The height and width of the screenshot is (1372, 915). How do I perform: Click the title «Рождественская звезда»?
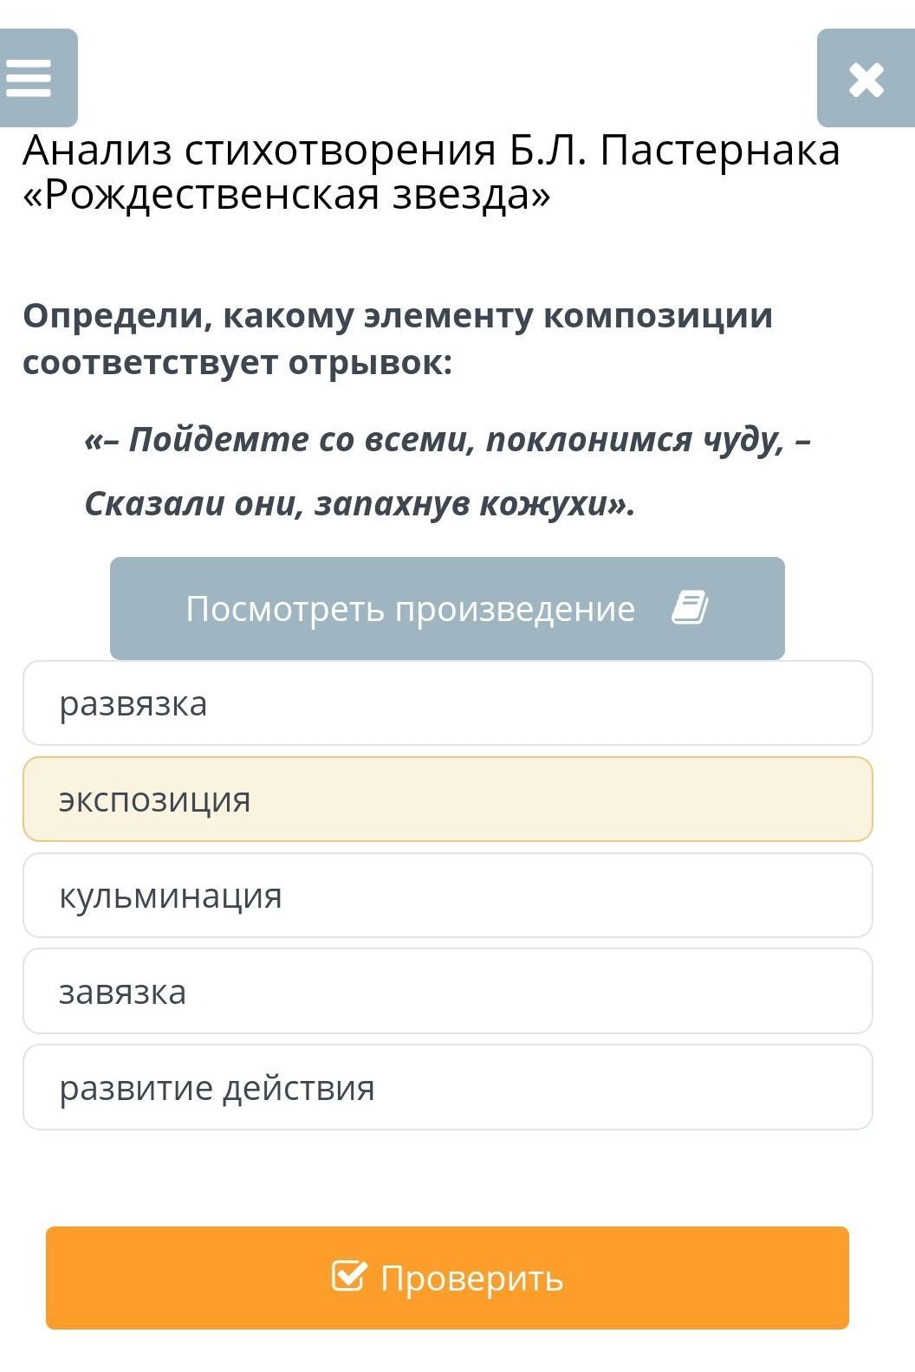pyautogui.click(x=286, y=195)
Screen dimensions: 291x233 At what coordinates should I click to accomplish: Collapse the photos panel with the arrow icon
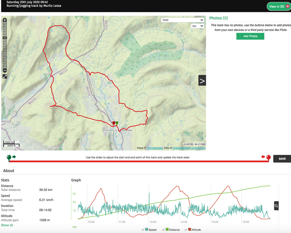coord(202,80)
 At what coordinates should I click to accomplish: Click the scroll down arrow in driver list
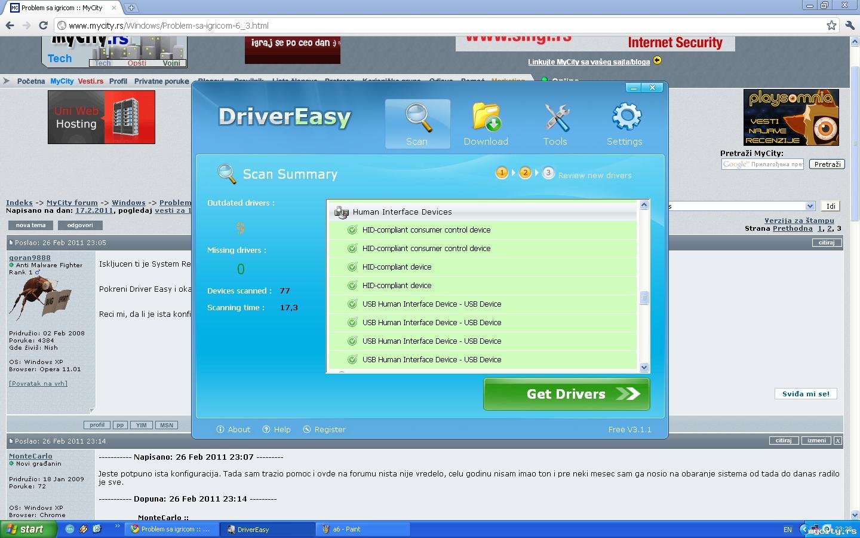click(x=644, y=368)
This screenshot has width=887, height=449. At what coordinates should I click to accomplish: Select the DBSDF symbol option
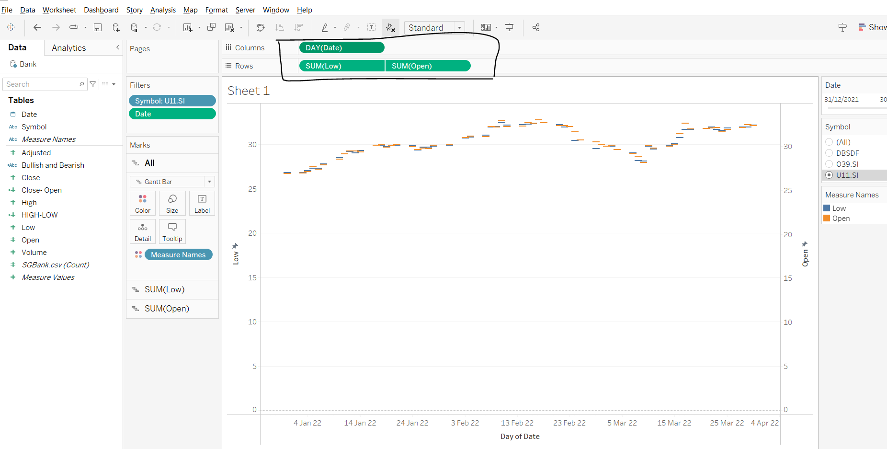tap(829, 153)
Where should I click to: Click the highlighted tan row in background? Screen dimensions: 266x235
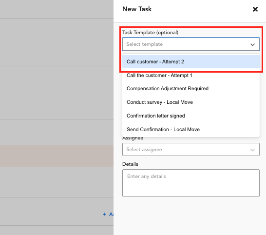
-----
TASK GOAL: Retype the listing, starting at the line that contains "Screen dimensions: 291x233" and ending at the end of the listing. Leave the pictures out of your copy.

EXERCISE ANSWER:
Screen dimensions: 291x233 At what coordinates should I click to accomplish: Collapse the photos panel with the arrow icon
coord(202,80)
 At what coordinates should I click to accomplish: Click the scroll down arrow in driver list
click(x=644, y=368)
This screenshot has width=887, height=449. At what coordinates should I click to accomplish: Select the DBSDF symbol option
tap(829, 153)
Where should I click to: Click the highlighted tan row in background? Screen dimensions: 266x235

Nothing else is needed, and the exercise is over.